TL;DR
- lazyを使ったdata classをシリアライズする処理を含んだAndroidアプリをR8でminifyすると落ちるよ
- Proguardのルールに追加すれば落ちなくなるよ
-keep class kotlin.SynchronizedLazyImpl { *; }
環境
- Android Studio3.4.1
- Kotlin 1.3.31
- Android 9
data classとlazy
APIからのレスポンスをオブジェクトとして落とし込むためにdata classを作成します。
data class User(
val familyName: String,
val givenName: String
)
アプリで表示する時はフルネームで表示することが多いので、姓と名をくっつけてくれるfullNameというプロパティが生えていると便利そうです。
fullNameの書き方はいくつかあります。
(1)
val fullName = "$familyName $givenName"
この書き方が一番シンプルです。Userインスタンスが生成されたタイミングでfullNameに値が代入されます。
(2)
val fullName: String
get() = "$familyName $givenName"
get() =
という書き方は値取得時に毎回計算されます。fullNameを表示するために毎回名前を組み立てることになります。
(3)
val fullName: String by lazy { "$familyName $givenName" }
lazyを使うとfullNameが必要になったタイミングで1回だけ処理が走り、以降は結果だけを返します。
fullNameを必要としない場合は計算されず、また何度も呼ばれても初めの結果をそのまま返すので計算量が減ります。
さて、このクラスが非常に便利なのでActivity間でインスタンスごと渡したいとします。

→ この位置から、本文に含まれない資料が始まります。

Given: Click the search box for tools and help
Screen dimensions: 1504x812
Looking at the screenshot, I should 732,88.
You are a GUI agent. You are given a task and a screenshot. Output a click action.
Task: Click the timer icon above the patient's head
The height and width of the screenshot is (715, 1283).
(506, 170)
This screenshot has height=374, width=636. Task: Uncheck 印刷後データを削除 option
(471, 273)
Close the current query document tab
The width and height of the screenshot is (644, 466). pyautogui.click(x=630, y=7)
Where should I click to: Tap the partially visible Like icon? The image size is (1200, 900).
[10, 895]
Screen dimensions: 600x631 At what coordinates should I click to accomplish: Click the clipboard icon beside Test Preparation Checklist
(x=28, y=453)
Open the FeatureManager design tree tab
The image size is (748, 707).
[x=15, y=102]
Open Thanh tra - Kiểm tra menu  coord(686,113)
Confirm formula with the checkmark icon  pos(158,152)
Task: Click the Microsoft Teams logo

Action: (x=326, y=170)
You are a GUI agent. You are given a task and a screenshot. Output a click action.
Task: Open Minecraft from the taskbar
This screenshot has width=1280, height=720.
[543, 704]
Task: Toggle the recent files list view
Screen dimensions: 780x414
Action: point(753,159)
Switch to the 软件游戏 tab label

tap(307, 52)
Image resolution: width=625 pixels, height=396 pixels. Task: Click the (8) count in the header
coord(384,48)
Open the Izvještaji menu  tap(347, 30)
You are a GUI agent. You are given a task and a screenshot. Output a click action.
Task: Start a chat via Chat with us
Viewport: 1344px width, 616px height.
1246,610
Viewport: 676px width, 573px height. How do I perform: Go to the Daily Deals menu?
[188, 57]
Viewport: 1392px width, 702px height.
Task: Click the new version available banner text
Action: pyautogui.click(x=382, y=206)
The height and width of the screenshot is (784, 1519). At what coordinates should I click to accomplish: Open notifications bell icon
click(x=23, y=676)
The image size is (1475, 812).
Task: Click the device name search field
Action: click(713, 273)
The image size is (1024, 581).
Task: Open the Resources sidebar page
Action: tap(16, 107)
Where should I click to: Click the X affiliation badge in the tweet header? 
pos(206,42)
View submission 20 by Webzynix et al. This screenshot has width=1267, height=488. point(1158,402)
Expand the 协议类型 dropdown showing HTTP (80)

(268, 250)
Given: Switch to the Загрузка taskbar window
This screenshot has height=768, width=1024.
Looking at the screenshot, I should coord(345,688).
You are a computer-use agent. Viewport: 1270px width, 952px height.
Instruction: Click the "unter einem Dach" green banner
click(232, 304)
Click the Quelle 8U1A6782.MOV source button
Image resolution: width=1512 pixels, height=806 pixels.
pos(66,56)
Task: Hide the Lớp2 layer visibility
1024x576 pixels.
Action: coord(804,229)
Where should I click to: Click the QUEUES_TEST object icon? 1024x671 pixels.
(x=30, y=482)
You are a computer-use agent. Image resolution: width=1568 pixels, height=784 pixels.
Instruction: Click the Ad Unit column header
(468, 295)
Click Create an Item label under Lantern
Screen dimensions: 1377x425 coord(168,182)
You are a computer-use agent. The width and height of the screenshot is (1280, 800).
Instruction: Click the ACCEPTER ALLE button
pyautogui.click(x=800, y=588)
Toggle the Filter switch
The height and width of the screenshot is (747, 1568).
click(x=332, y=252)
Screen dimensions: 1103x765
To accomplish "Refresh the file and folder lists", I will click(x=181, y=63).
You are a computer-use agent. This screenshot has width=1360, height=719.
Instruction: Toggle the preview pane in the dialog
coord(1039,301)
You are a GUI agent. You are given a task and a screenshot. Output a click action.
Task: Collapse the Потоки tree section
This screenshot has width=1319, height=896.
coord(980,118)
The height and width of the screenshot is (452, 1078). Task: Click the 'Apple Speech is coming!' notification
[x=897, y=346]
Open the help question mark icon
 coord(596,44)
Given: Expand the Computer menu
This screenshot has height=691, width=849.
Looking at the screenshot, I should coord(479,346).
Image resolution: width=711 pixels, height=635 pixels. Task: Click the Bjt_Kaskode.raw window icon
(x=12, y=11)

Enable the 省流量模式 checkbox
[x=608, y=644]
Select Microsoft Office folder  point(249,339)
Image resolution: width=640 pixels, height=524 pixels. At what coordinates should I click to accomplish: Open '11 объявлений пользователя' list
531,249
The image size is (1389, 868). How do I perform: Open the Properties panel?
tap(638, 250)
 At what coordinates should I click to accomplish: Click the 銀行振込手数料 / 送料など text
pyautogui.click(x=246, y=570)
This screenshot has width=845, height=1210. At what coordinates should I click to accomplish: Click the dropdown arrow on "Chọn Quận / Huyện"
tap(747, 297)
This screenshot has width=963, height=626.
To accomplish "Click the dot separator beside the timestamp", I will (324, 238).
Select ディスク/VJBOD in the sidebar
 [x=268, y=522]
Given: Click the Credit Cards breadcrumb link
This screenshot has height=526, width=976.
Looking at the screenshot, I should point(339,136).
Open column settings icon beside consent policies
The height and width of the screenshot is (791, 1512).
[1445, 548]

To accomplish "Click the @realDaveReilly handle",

IntentはSerialiableを受けつけてくれます。
data class User(
val familyName: String,
val givenName: String
) : Serializable {
val fullName: String by lazy { "$familyName $givenName" }
}
送る時はputExtraにそのまま渡すことができます。
val user = User("Qiita", "Taro")
Log.i("MainActivity", user.fullName) // Qiita Taro
val intent = Intent(this, DetailActivity::class.java).apply {
putExtra("user", user)
}
startActivty(intent)
受け取る時は型をキャストします。
val user = intent.getSerializableExtra("user") as User
Log.i("MainActivity", user.fullName) // Qiita Taro
このコード、デバッグだと動くのですが、いざProguardをかけてビルドするとなんと実行時に落ちてしまいます。
原因
スタックトレースを見ると、
java.io.NotSerializableException: b.i
という謎のメッセージが。
普通シリアライズ対象のクラスはデシリアライズできるようProguardの対象から外します。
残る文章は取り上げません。